Technology

How COVID-19 upended restaurants' conservative approach to tech

Restaurants getting by on old, patchwork systems had to shift gears last year, according to a new report from J.P. Morgan and FreedomPay.
Photograph: Shutterstock

If you had to choose one word to describe the impact of COVID-19 on restaurant technology, "acceleration" would be a pretty solid choice. 

After all, restaurants made a huge technological leap in 2020, as tools that were already growing in adoption, like third-party delivery and online ordering, became crucial to survival.

But a new report from J.P. Morgan and payment provider FreedomPay shows that the pandemic didn't just speed up activities that were already happening. It actually reset restaurants' tech priorities altogether.

The report, based on interviews with 50 executives and IT leaders across retail and hospitality both before and during the pandemic, found that priorities shifted from getting the most out of existing technology to rapidly digitizing and integrating to meet consumers' changing needs as COVID-19 took hold.

Prior to the pandemic, the report paints a picture of executives more focused on immediate tech needs than getting ahead of the curve. Nearly two-thirds of C-level leaders said their top challenge was making tech investments that would minimize risk and help optimize existing systems.

That was balanced somewhat by "head of function" tech leaders, who were split between wanting to support systems already in place (32%) while also investing in the future (31%). 

The conservative approach resulted in a patchwork of tech products that weren't very useful.

"Underfunding of technology and undercapitalization of people have led to capability gaps and poor integration," said the SVP of operations for a major hospitality company before the pandemic. "We have sophisticated tools (ERP and CRM) but they are siloed, underutilized, or simply unused."

When the pandemic hit in March 2020, that piecemeal approach became a liability. Leaders quickly realized that they had to get disparate platforms working as one to enable things like curbside pickup and mobile to-go ordering that had suddenly become necessary for survival.

During the pandemic, nearly 80% of C-level leaders said integration of digital platforms was their top priority. And 69% of functional heads shifted their focus to digitalization and data integration. The future had arrived sooner than many were expecting. 

“We simply weren’t ‘e-set up’ for COVID-19,” a retail IT director said. “Customers couldn’t order online and then pick up curbside, which would have enabled our stores to still do business. There had been discussions, brainstorms and plans about the outdated back-end, but it took COVID-19 to put it on the front burner.”

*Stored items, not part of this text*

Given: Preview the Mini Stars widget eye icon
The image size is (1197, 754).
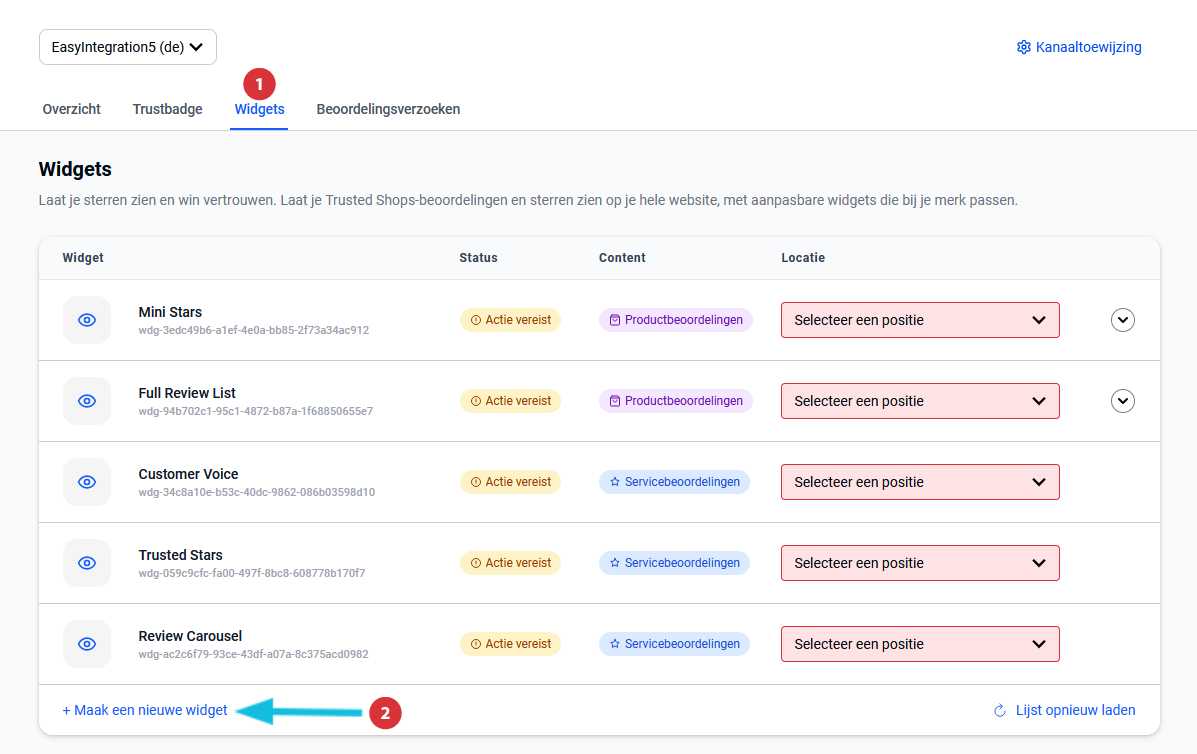Looking at the screenshot, I should 87,320.
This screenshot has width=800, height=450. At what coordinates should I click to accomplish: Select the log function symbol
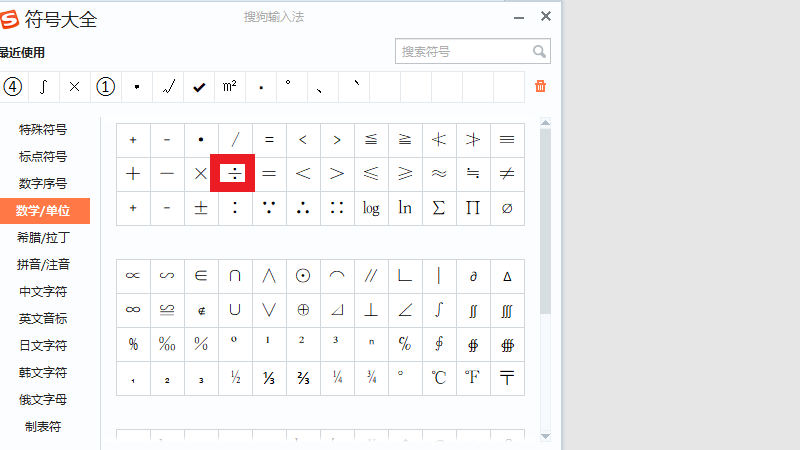click(x=371, y=208)
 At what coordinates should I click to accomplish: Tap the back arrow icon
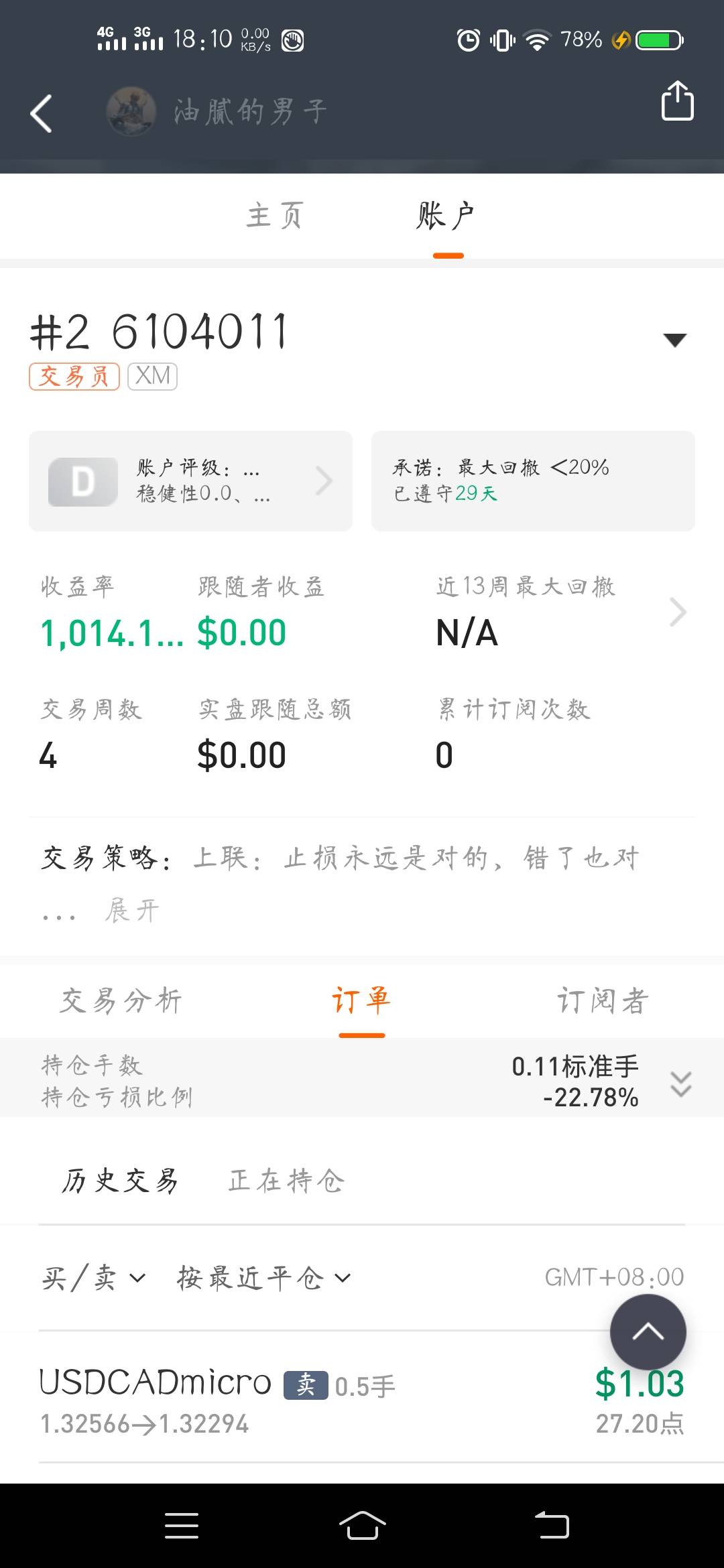tap(42, 113)
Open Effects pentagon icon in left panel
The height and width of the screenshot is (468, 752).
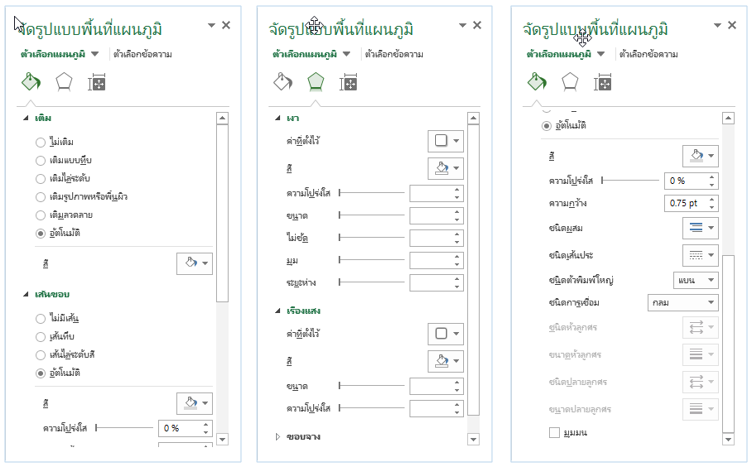coord(64,82)
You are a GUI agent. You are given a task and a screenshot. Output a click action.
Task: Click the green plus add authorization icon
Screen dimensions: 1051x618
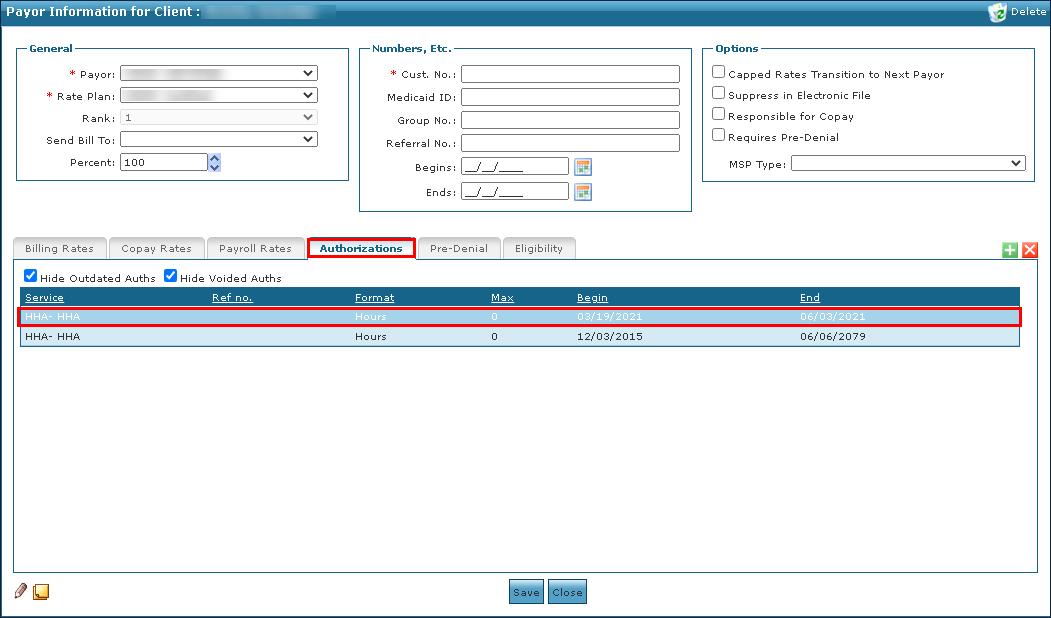click(x=1011, y=250)
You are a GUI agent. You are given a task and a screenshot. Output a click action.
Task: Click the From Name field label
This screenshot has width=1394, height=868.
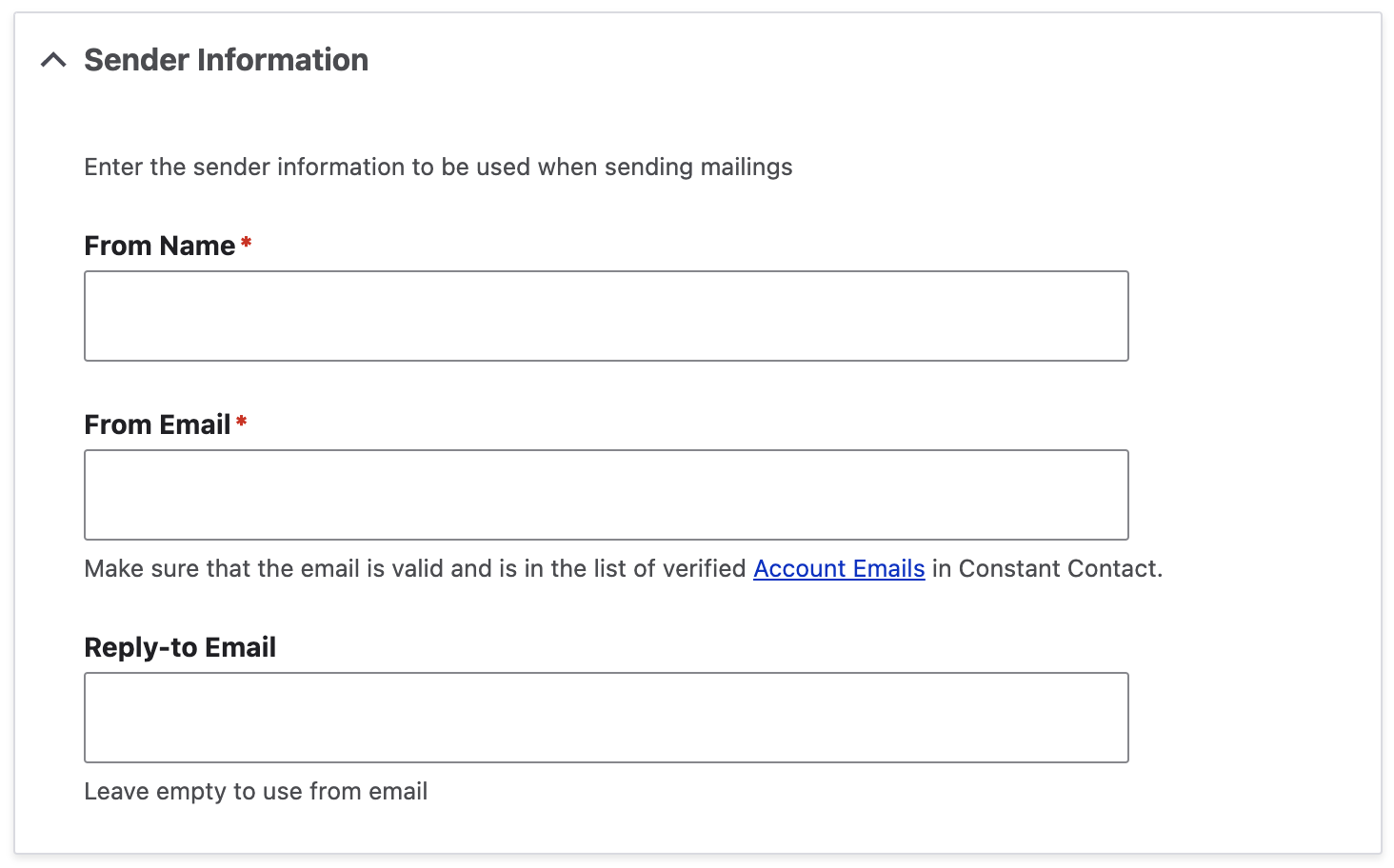(159, 246)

Retailers and restaurants also shifted how they thought about their customers. Before the pandemic, they were working to engage new customers and demographics, the report found. During the shutdown, they switched to hanging on to guests they already had. That led to the rise of contactless payment, QR codes and other safety-first products that reduced human interaction.

It also made data more important for its ability to help restaurants understand their customers and respond to their needs. Nearly 45% of leaders surveyed said that data has become more valuable, and 38% are working to combine data sources to get a better picture of their customers and businesses.

"A key takeaway from the study overall emphasizes that the challenges experienced over the last 12 months are creating new opportunities for tech investment as retail and hospitality organizations reevaluate what's really important," said Chris Kronenthal, president and CTO of FreedomPay, in a statement. "Underpinning this is the recognition that better use of 'big data'—and real-time insight—is now vital to maintain operations, respond to rapid change and support growth."